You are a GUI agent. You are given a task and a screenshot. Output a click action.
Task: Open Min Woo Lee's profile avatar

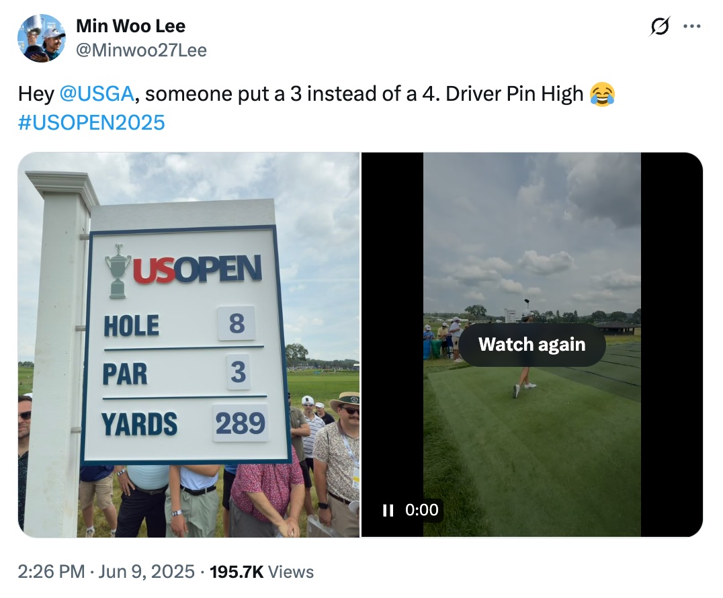(42, 38)
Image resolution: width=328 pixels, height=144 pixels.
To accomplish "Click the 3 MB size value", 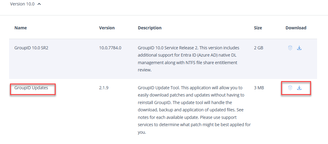I will point(259,88).
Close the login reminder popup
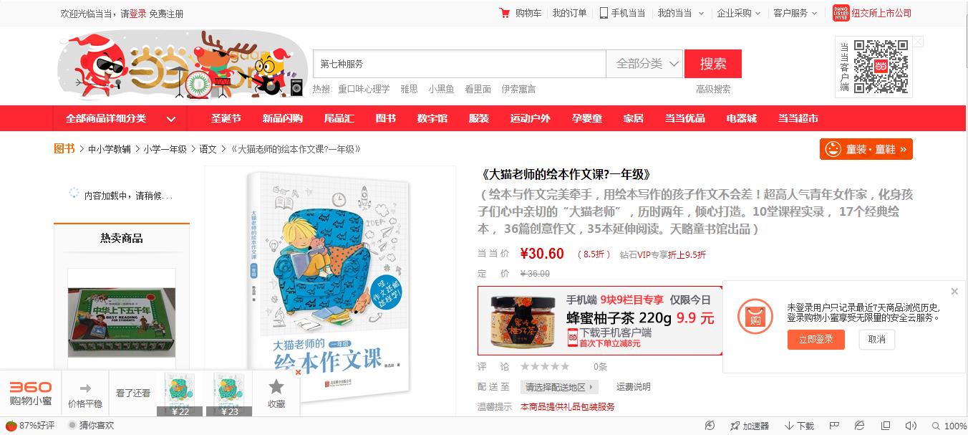Image resolution: width=968 pixels, height=435 pixels. (x=954, y=291)
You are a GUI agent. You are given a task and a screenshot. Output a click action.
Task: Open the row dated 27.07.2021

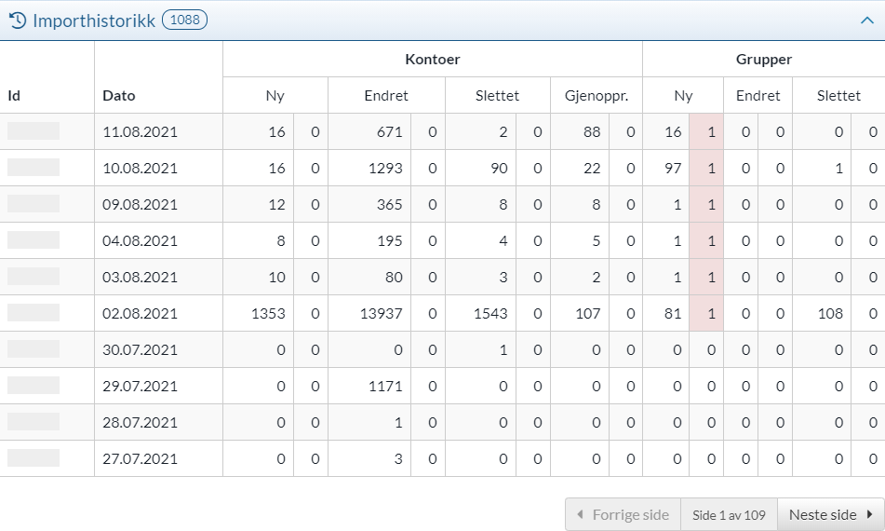click(140, 458)
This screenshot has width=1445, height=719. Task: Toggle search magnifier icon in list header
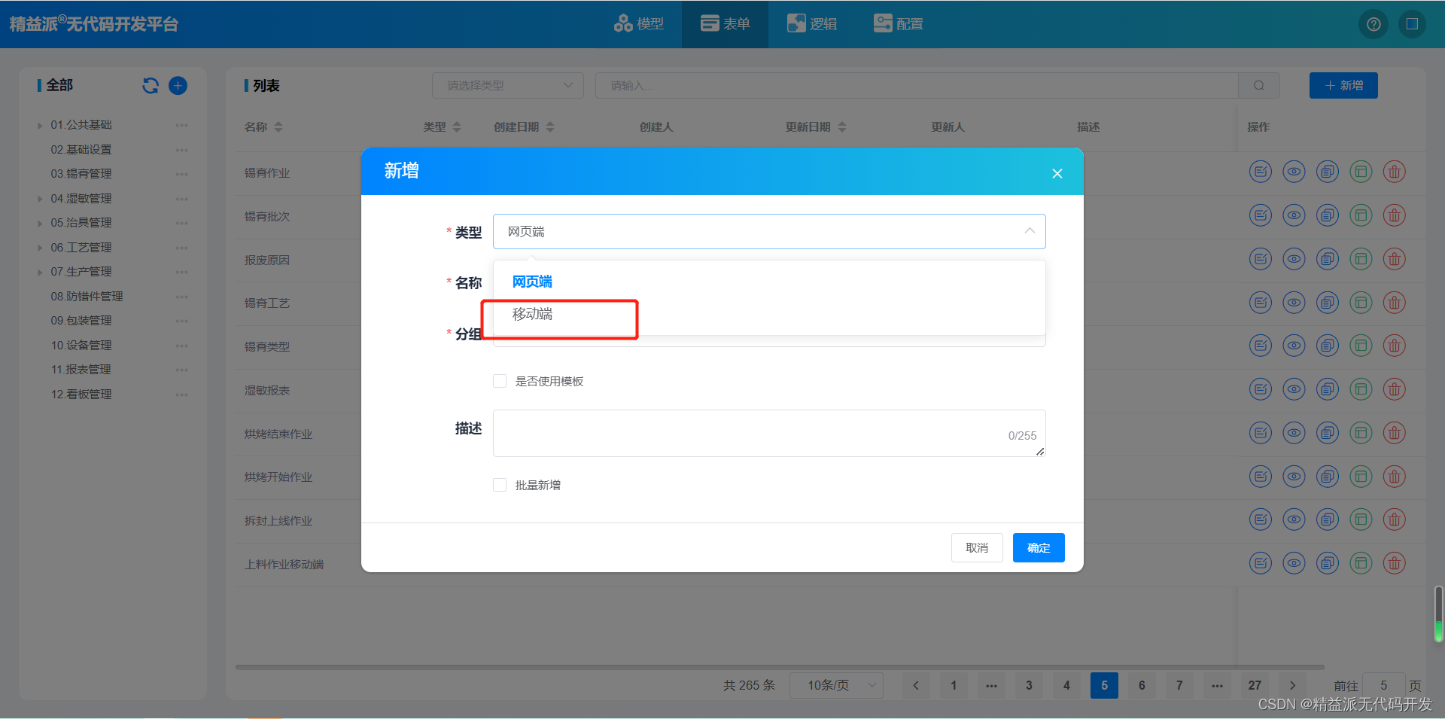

> **Objective**:
Copy the part of the material that opens with the line containing "Close the login reminder popup" and runs through the end of the material, switching "popup" to "dialog" and changing nothing else. Leave the pictures out.

> **Answer below**:
Close the login reminder dialog
Image resolution: width=968 pixels, height=435 pixels. (x=954, y=291)
You are a GUI agent. You are given a task and a screenshot. Output a click action.
Task: Open the row dated 27.07.2021

click(140, 458)
This screenshot has width=1445, height=719. Task: Toggle search magnifier icon in list header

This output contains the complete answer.